Strony

piątek, 17 października 2014

Trylogia husycka.

Jak uważni czytelnicy, do których z pewnością się zaliczacie, z pewnością zauważyli na blogu zdecydowanie za rzadko piszę o książkach. Jeśli mnie alzheimer nie myli, to do tej pory opublikowałem jedynie krótkie wzmianki dotyczące cyklu trojańskiego autorstwa Davida Gemmella oraz zbioru opowiadań Wojownicy Ulryka. I szczerze pisząc, to wątpię by jakoś poważnie zmieniło się to w najbliższym czasie. Zwyczajnie nie czuję się zbyt kompetentny do pisania recenzji książek.

Z drugiej strony od czasu do czasu na łamach bloga z pewnością pojawią się wpisy poświęcone tym wydawnictwom, których lektura szczególnie mnie poruszyła. Tak będzie i dzisiaj, bowiem chcę szanowne państwu-draństwu opowiedzieć o pewnej trylogii, która towarzyszyła mi w ostatnich miesiącach. Towarzyszyła w dwóch różnych odsłonach.


Odsłona pierwsza

Z książkowym wydaniem trylogii husyckiej autorstwa Andrzeja Sapkowskiego zetknąłem się po raz pierwszy gdzieś w okolicach 2008 roku, czyli sześć lat po wydaniu przez wydawnictwo superNOWA powieści Narrenturm, pierwszego tomu trylogii w skład której wchodzą jeszcze Boży bojownicy i Lux perpetua.

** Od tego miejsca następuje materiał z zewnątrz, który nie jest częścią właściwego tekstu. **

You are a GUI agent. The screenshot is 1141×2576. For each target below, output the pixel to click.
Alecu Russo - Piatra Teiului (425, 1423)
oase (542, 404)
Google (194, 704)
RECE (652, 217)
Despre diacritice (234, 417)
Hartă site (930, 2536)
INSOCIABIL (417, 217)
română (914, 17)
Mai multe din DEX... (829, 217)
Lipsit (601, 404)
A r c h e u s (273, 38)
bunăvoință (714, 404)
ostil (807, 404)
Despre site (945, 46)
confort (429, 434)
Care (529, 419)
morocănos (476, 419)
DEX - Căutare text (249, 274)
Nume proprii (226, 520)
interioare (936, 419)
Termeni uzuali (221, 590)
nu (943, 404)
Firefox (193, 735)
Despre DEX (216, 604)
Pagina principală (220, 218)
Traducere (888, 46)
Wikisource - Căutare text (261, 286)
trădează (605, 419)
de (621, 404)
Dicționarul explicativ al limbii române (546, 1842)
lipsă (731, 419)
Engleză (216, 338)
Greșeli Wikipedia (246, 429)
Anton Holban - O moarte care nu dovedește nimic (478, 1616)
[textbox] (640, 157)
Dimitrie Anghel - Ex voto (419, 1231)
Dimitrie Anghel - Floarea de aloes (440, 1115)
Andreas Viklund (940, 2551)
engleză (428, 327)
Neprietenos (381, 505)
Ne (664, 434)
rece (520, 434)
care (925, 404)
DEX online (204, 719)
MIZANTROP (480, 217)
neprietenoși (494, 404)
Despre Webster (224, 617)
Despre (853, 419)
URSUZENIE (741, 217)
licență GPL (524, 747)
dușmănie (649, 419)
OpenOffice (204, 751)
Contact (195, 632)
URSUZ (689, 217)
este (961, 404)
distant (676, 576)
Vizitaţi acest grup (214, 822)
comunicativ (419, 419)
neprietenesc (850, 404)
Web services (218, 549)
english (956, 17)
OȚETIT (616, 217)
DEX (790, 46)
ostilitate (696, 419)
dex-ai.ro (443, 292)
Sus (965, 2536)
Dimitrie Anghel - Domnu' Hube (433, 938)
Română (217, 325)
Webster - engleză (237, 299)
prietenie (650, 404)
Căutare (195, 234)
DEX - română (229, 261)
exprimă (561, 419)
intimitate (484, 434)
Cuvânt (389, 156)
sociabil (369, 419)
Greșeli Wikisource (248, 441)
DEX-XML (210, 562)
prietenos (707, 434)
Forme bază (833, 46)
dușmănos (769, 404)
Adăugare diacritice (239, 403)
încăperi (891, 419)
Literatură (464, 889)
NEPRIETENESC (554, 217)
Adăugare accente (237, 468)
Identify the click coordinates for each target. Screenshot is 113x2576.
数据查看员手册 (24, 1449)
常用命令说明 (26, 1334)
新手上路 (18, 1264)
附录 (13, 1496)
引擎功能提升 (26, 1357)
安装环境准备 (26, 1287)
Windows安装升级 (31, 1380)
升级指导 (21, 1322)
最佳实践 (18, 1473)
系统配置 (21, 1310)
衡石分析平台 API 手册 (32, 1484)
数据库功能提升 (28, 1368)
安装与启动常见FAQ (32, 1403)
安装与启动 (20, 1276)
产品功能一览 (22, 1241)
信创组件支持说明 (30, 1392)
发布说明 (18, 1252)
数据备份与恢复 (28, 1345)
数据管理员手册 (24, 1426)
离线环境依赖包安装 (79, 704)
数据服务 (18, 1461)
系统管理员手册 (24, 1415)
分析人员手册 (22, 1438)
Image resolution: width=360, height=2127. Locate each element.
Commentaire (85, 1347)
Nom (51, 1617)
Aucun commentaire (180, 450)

Przy okazji było to pierwszy poważny kontakt z prozą Andrzeja Sapkowskiego, bo jakoś tak przez niemal dwadzieścia lat, nie licząc opowiadań publikowanych z pismach okołoerpegowych, udało mi się nie przeczytać żadnej książki mistrza polskiej fantasy. Ale w ostatnim roku, głównie dzięki audiobookom udało mi się nadrobić zaległości.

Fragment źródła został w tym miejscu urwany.